J Affect Disord 2024;
347:492-499. [PMID:
38065476 DOI:
10.1016/j.jad.2023.12.002]
[Citation(s) in RCA: 0] [Impact Index Per Article: 0] [Reference Citation Analysis] [Abstract] [Key Words] [MESH Headings] [Track Full Text] [Journal Information] [Submit a Manuscript] [Subscribe] [Scholar Register] [Received: 06/27/2023] [Revised: 11/09/2023] [Accepted: 12/02/2023] [Indexed: 01/08/2024]
Abstract
OBJECTIVES
The present study aimed to explore the relationship between baseline different sarcopenia statuses combined with different depression statuses and long-term cognitive functions.
METHODS
Finally, a total of 4289 individuals aged 50 years or older from wave 2 to wave 8 of the Survey of Health, Ageing and Retirement in Europe were included in this study.
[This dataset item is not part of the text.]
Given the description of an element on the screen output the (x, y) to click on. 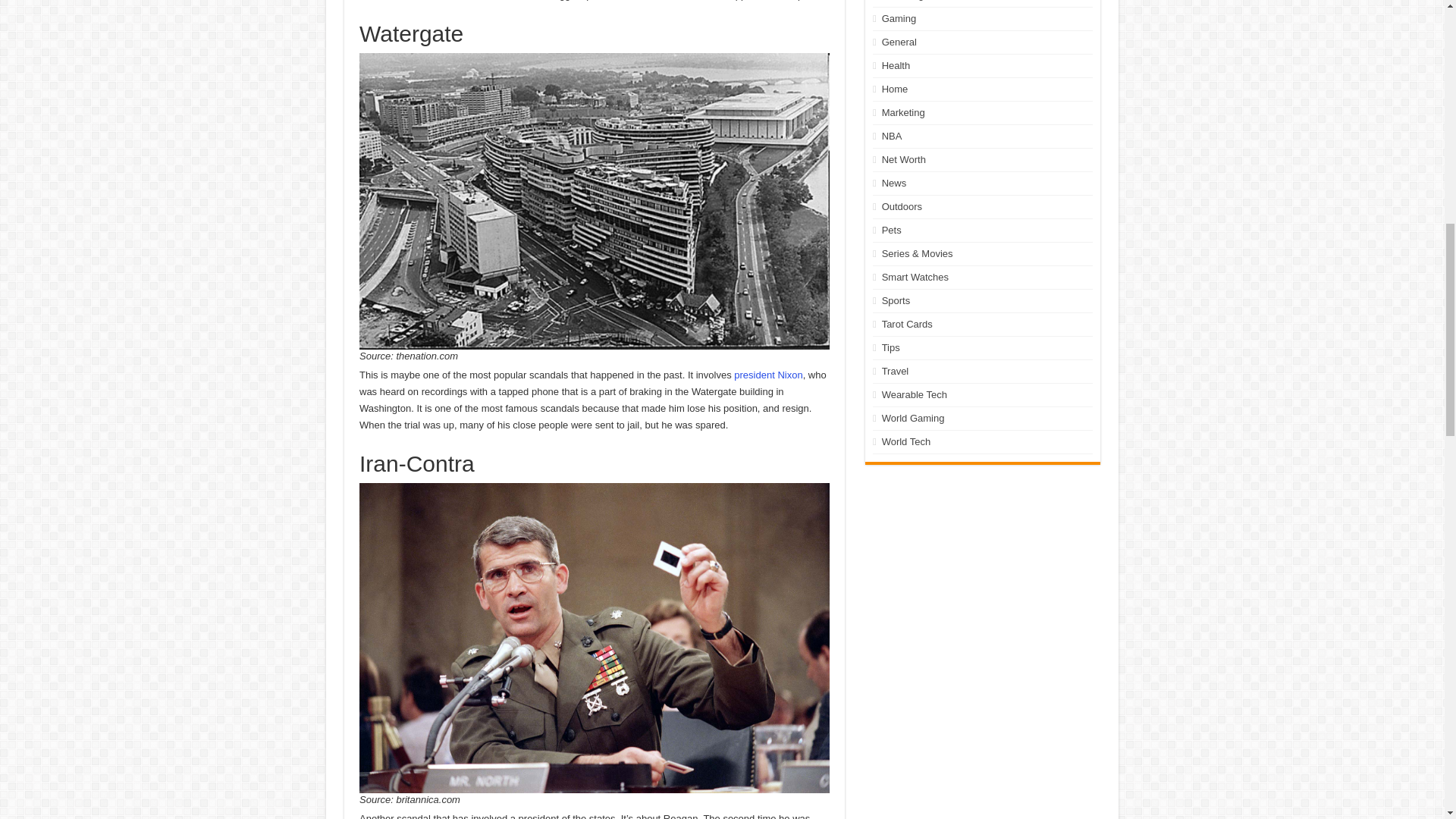
president Nixon (767, 374)
Scroll To Top (1421, 60)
The generalized estimated equation model was used to explore the baseline effect of depression with sarcopenia on long-term cognitive function. Stratified Analyses according to gender, education, region, and family economic level were performed. Sensitivity analyses of wave 5 to wave 8 were conducted to ensure the robustness of the results.
RESULTS
Groups of depression with non-sarcopenia (β = -0.40, 95%CI: -0.59 ~ -0.20, P < 0.001), non-depression with sarcopenia (β = -1.11, 95%CI: -1.91 ~ -0.31, P = 0.007), and depression with sarcopenia (β = -1.19, 95%CI: -1.89 ~ -0.50, P = 0.001) were inversely associated with cognition scores compared with the group of non-depression with non-sarcopenia. Stratified Analysis displayed differences in negative association of depression status with sarcopenia status and cognition. Sensitivity analyses yielded similar results. Other than numeracy, depression with sarcopenia (β = -1.81, 95%CI: -2.45 ~ -1.18, P < 0.001; β = -10.68, 95%CI: -1.05 ~ -0.31, P < 0.001; β = -0.51, 95%CI: -0.65 ~ -0.37, P < 0.001; β = -0.41, 95%CI: -0.55 ~ -0.27, P < 0.001) were inversely associated with cognitive function, orientation, words list learning test and fluency.
CONCLUSIONS
Preliminary depressive sarcopenia appears to increase the risk of cognitive decline. There was a downward trend in total cognitive function. The effect of depression combined with sarcopenia on cognitive function may exist in differences in gender, education, region, and family economic level.